"If you faint in the day of adversity,
your strength is small."
Proverbs 24:10
Ouch.
The Scriptures are painfully, lovingly blunt.
We humans like to pad the truth with little white lies, little justifications, little blames, little excuses of why we are reacting wrongly when life is hard.
The Lord loves us enough to speak the truth. He knows our human weakness and our fleshly tendency to faint when we should stand firm.
The Hebrew word for faint, raphah, is defined as to "sink, relax, sink down, let drop, be disheartened ."
Doesn’t that perfectly describe our reactions when we are troubled? We let the enemy lay the point of his rapier to our throats and victory.
It further is defined as to, "withdraw, to let alone, to show oneself slack."
We isolate ourselves from those that could encourage, and we stop putting effort into what we should be doing.
It's as if all the enemy has to do is put his hand to his weapon and we jump back, wondering why WE would be attacked, wondering why OUR life is being troubled, and we shrivel up in imagined defeat.
Have we forgotten that we are in spiritual warfare? Have we not noticed that the Scriptures freely speak about suffering?
The Lord has not kept any of this a secret from His beloved ones. He has spoken clearly in His Holy Word. He has warned us.
He has prepared us.
He has given us the spiritual armor.
He is beside us.
He dwells within us.
He goes before us.
Still, we are like frightened children that run scared silly when adversity jumps out and says “BOO!”
Adversity has a way of sometimes showing our worst, and not our best. We forget that the same power that raised Christ up from the dead is the same power that resides within us if we have trusted Christ as our Savior. That spiritual power can give resurrection victory to our feeble hearts and hands.
I Samuel 1 tells us about Elkahan and the trouble between his two wives. Year after year, the fruitful Peninnah tormented the barren Hannah, rubbing in the fact that she was blessed with children and Hannah wasn't.
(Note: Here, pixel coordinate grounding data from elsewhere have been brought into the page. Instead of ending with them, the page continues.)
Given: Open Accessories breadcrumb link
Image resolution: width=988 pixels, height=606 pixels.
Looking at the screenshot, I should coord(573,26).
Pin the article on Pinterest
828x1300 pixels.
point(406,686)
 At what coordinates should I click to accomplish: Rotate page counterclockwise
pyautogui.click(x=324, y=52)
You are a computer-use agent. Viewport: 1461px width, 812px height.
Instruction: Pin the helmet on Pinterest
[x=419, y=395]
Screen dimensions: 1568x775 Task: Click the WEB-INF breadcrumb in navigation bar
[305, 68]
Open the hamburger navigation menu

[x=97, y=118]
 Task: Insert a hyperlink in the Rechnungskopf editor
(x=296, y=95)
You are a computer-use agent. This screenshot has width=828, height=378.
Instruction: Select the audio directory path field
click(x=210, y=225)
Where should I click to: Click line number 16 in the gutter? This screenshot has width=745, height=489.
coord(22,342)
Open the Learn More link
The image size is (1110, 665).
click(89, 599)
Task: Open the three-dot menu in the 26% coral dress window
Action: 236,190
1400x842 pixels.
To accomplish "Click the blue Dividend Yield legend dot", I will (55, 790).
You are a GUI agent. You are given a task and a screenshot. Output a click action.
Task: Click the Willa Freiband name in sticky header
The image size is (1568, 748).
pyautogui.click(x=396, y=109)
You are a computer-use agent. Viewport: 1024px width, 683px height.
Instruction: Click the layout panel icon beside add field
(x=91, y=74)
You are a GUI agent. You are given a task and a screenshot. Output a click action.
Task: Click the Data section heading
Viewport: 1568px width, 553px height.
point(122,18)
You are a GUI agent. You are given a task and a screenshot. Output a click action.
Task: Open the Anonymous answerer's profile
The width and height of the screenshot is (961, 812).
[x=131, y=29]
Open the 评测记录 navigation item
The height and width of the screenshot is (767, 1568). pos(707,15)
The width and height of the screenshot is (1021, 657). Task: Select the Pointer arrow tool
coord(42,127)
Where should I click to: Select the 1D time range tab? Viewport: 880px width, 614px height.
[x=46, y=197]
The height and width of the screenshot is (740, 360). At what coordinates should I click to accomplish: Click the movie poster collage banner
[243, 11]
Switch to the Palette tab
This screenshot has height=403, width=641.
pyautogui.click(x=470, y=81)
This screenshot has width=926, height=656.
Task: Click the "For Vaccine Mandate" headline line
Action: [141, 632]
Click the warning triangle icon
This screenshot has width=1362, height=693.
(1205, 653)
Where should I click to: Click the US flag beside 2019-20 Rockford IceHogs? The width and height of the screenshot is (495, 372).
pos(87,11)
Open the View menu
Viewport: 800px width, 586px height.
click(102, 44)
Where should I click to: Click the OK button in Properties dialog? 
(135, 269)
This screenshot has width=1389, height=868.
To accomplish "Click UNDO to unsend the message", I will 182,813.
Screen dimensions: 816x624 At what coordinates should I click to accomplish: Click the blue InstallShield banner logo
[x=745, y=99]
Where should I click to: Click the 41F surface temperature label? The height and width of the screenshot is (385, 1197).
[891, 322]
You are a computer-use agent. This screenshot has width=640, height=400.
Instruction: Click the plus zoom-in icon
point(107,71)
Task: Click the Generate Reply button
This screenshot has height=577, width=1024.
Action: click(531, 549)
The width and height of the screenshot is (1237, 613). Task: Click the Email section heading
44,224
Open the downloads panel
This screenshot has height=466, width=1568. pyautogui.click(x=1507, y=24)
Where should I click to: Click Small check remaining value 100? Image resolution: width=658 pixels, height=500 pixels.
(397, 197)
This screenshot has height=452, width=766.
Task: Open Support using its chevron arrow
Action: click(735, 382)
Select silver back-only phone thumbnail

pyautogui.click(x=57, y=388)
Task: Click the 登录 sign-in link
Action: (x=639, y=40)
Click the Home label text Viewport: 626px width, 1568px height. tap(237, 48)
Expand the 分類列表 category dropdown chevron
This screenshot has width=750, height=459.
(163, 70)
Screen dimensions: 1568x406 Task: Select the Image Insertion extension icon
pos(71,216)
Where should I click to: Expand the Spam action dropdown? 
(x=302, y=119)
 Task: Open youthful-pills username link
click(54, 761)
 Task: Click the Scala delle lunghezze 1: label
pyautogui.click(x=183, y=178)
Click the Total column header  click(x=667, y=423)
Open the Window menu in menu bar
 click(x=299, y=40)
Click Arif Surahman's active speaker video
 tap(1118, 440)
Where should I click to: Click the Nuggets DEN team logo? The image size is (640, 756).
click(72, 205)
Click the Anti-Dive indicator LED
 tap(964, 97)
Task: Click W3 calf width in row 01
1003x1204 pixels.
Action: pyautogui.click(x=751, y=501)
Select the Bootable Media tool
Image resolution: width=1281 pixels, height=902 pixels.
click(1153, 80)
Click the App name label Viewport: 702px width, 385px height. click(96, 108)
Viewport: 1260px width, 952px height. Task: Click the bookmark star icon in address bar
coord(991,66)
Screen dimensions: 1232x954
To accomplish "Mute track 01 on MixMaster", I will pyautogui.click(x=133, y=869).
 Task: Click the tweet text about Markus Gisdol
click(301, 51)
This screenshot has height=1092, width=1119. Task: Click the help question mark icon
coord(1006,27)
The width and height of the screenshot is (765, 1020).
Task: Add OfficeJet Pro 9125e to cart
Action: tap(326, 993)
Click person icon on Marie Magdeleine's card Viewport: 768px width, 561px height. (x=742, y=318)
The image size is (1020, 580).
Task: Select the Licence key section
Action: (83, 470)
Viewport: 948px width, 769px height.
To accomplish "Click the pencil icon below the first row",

Since children are a blessing from Lord, Peninnah was also flaunting as assumed spiritual superiority.
Verse 6, "And her rival (Peninnah) also provoked her severely, to make her miserable, because the LORD had closed her (Hannah's) womb."
Hannah cried out to the Lord in bitterness of soul and her prayers were answered with her son, Samuel.
Adversity is defined as, "a vexer, a rival wife." Like Peninnah, who used a trying situation to mock, torment and discourage Hannah, adversity dwells with us and tries to wear down our souls, causing us to believe those lies and be bitter.
It can come upon us violently as a storm, or silently and quietly, as a blackberry vine, growing and subtly overtaking us until we are bound. Our strength, or our ability to remain firm, is weak if we focus on only the situation.
We need to pray.
Luke 18:1, "And He spoke a parable unto them, that men ought always to pray, and not to faint."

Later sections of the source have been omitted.